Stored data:
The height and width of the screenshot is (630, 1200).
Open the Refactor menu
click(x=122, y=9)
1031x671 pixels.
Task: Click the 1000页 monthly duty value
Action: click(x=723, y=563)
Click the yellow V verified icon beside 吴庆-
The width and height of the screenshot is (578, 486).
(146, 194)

What this task involves: Copy every record above out again, word for word.

Completed task:
The height and width of the screenshot is (630, 1200).
Open the Refactor menu
click(x=122, y=9)
1031x671 pixels.
Task: Click the 1000页 monthly duty value
Action: click(x=723, y=563)
Click the yellow V verified icon beside 吴庆-
The width and height of the screenshot is (578, 486).
(146, 194)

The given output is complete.